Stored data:
****
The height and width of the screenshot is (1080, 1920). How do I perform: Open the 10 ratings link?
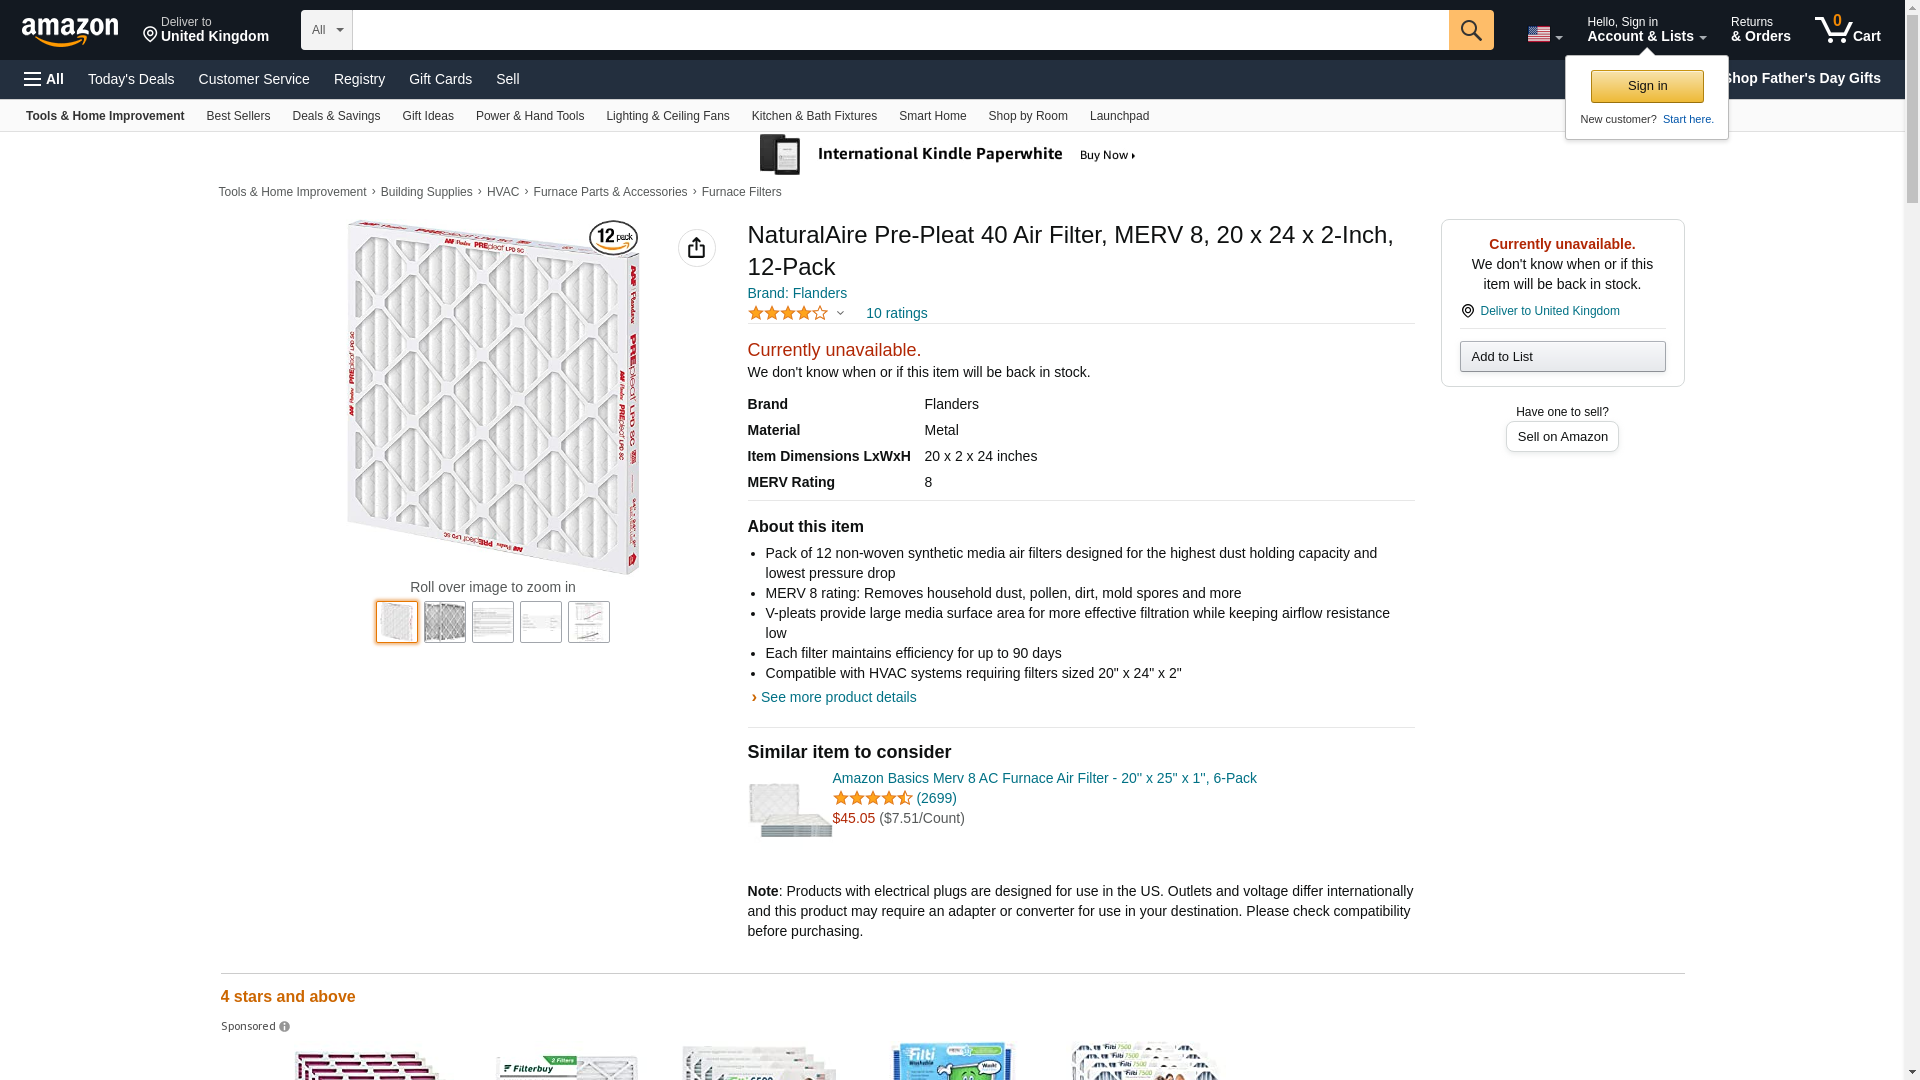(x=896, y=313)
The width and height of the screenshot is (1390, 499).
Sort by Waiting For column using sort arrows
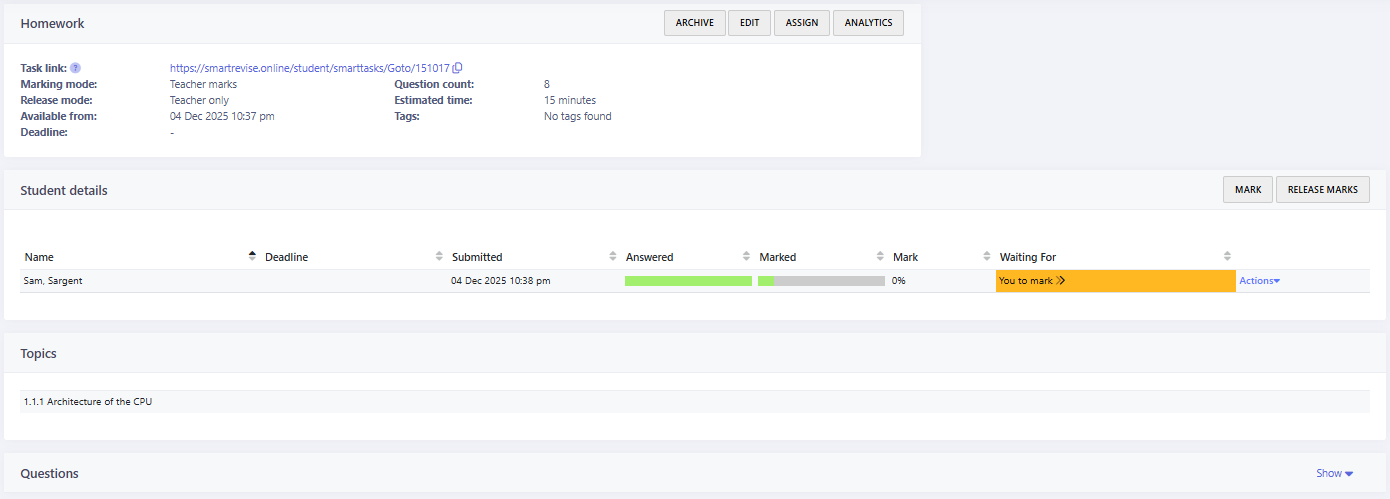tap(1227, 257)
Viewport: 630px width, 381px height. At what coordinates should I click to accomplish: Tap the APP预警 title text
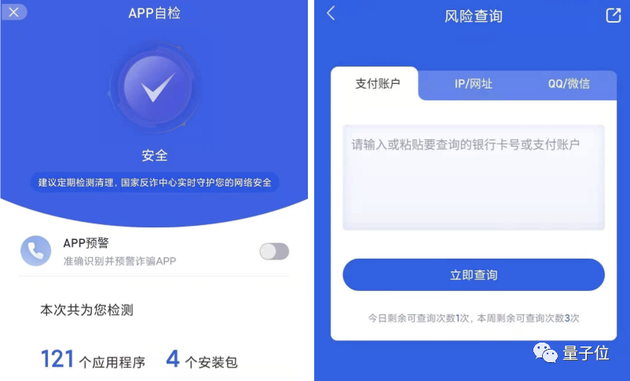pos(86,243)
****
(PROBLEM REQUIREMENTS)
Return only the line with "Viewport: 630px width, 381px" and the lines after it up to the end of the records, exact and free of pictures.

(EXERCISE SOLUTION)
Viewport: 630px width, 381px height. At what coordinates should I click to accomplish: Tap the APP预警 title text
pos(86,243)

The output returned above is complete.